By 08:35 ET (12:35 GMT), U.S. crude futures traded 0.5% higher at $92.94 a barrel, while the Brent contract rose 0.5% to $99.76.
U.S. Gasoline RBOB Futures were down 0.4% at $2.8009 a gallon.
Both contracts are on course for weekly gains of over 3%, helped by Saudi Energy Minister Prince Abdulaziz bin Salman flagging the possibility earlier in the week that the Organization of Petroleum Exporting Countries could cut production, as futures prices, which have fallen over 25% from their peaks earlier in the summer, are failing to reflect the tightness of the physical market.
In the days that followed a raft of OPEC members rallied behind Saudi Arabia’s message, giving credence to the idea that the cartel is relatively united behind its de facto leader.
The supply of energy globally, and particularly in Europe, remains exceedingly tight as a consequence of Russia’s invasion of Ukraine, and the sanctions that followed.
Russian energy giant Gazprom is set to severely limit the amount of gas western Europe receives through the Nord Stream pipeline, while operations at the Russian-held Zaporizhzhia nuclear power plant in southern Ukraine, Europe’s largest, have been halted.

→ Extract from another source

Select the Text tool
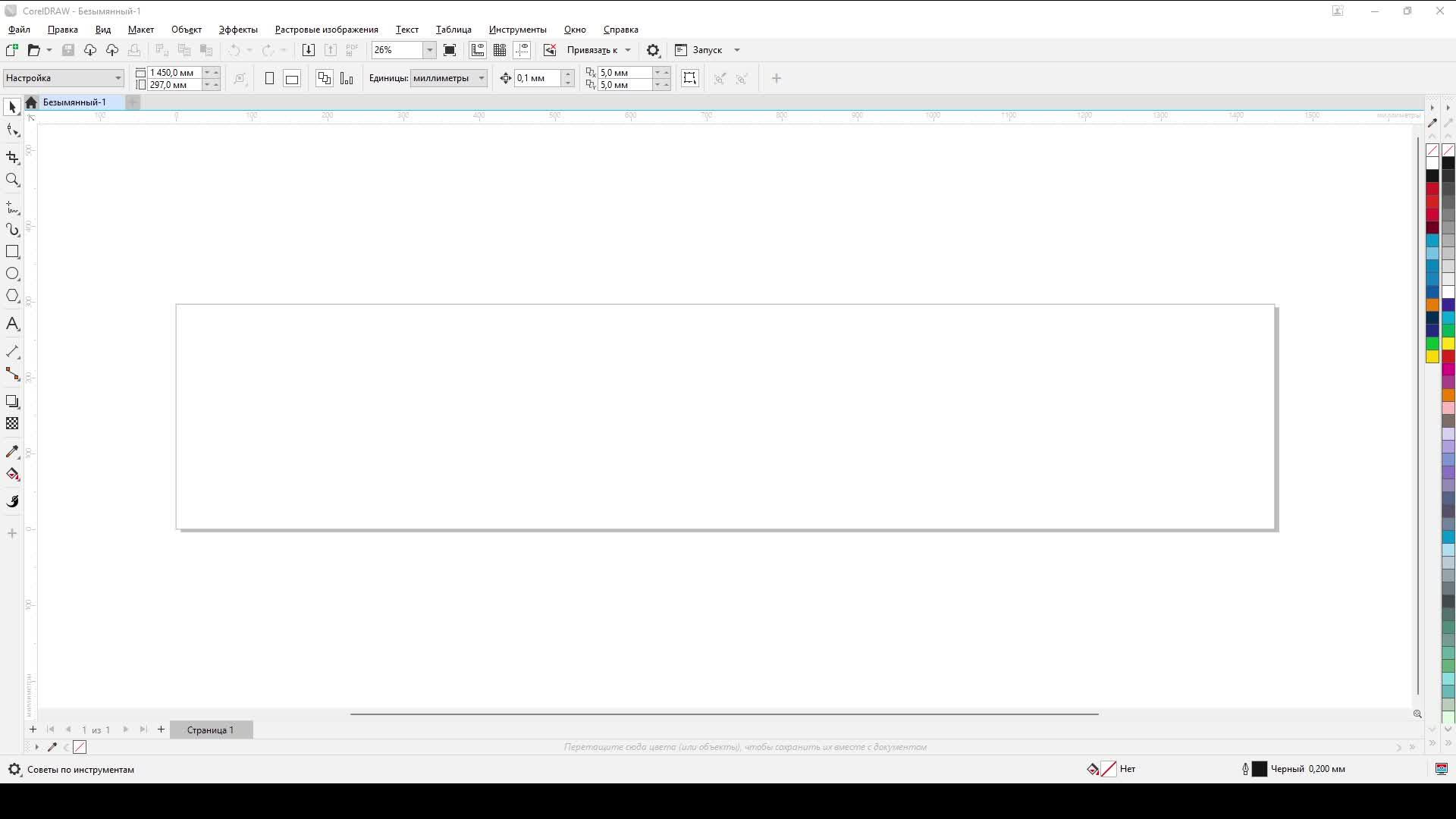Image resolution: width=1456 pixels, height=819 pixels. point(12,324)
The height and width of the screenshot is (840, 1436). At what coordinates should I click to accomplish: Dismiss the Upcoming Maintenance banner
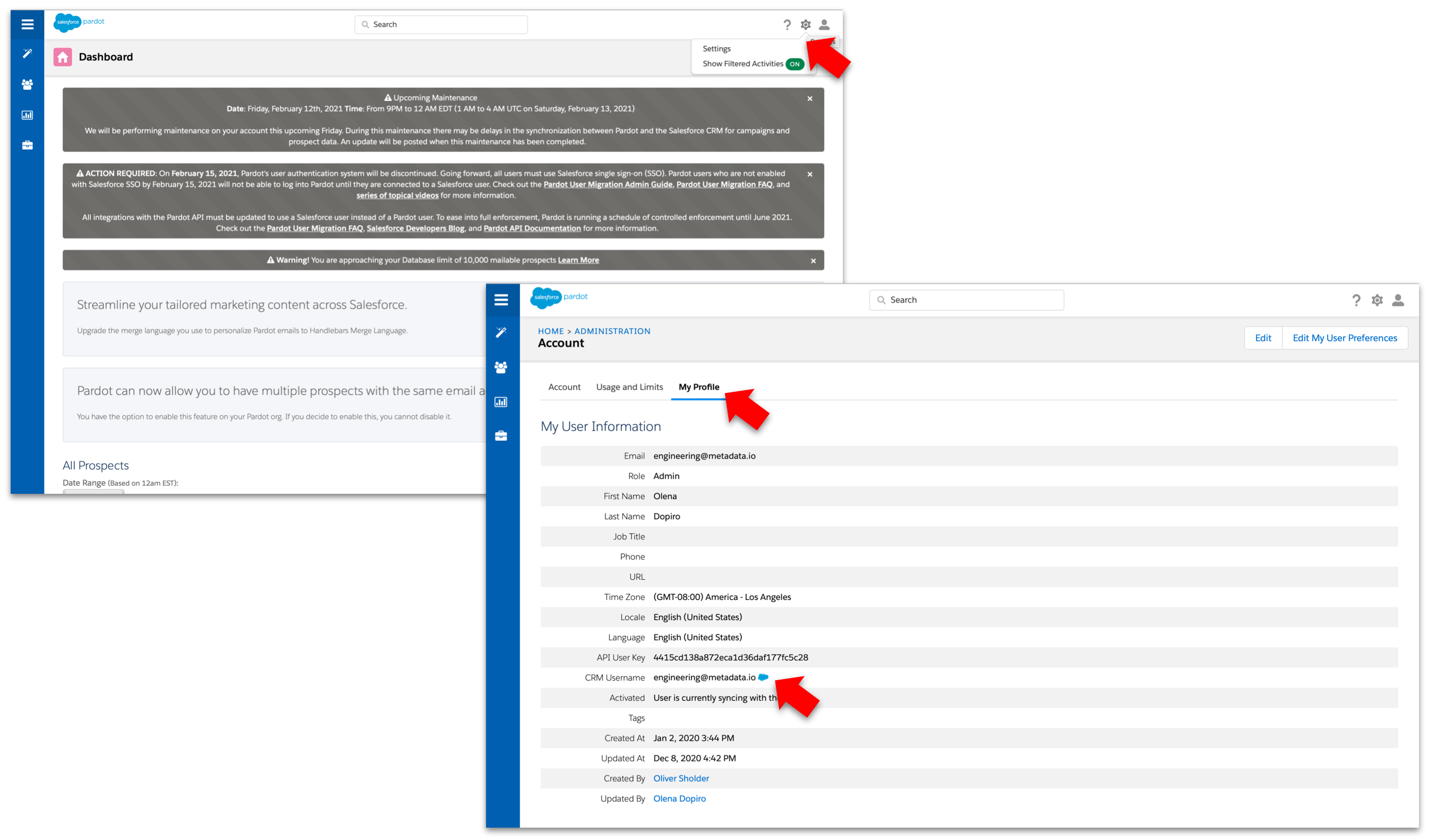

This tightness could be partially eased if Iran’s 2015 nuclear deal with global powers is resurrected, potentially allowing an additional one million barrels per day of crude to enter the market if Tehran wins reprieve from U.S. sanctions.
“If it is in our best interests, the U.S. will agree to the Iran deal,” White House spokeswoman Karine Jean-Pierre said Thursday, as the U.S. responded to the latest proposal from the EU.
Also helping the market has been signs of relative strength in the U.S. economy, the largest consumer of crude in the world.
The U.S. economy contracted at a more moderate pace than initially thought in the second quarter, data showed Thursday, while U.S. crude inventories fell by much more than expected last week.
Attention now turns to Fed Chair Jerome Powell’s keynote speech at the central bank’s annual central banking symposium in Jackson Hole later in the session.
The market will be looking for a steer from Powell on what the Fed’s September policy meeting will decide upon in terms of interest rate hikes, amid concerns that the continuance of the aggressive monetary tightening will lead to a dramatic slowdown of growth, potentially hurting the demand for crude.
Additionally, a hawkish message could result in a stronger dollar, which makes oil, denominated in dollars, more expensive for foreign buyers.
Baker Hughes’ rig count and the CFTC’s positioning data round off the week.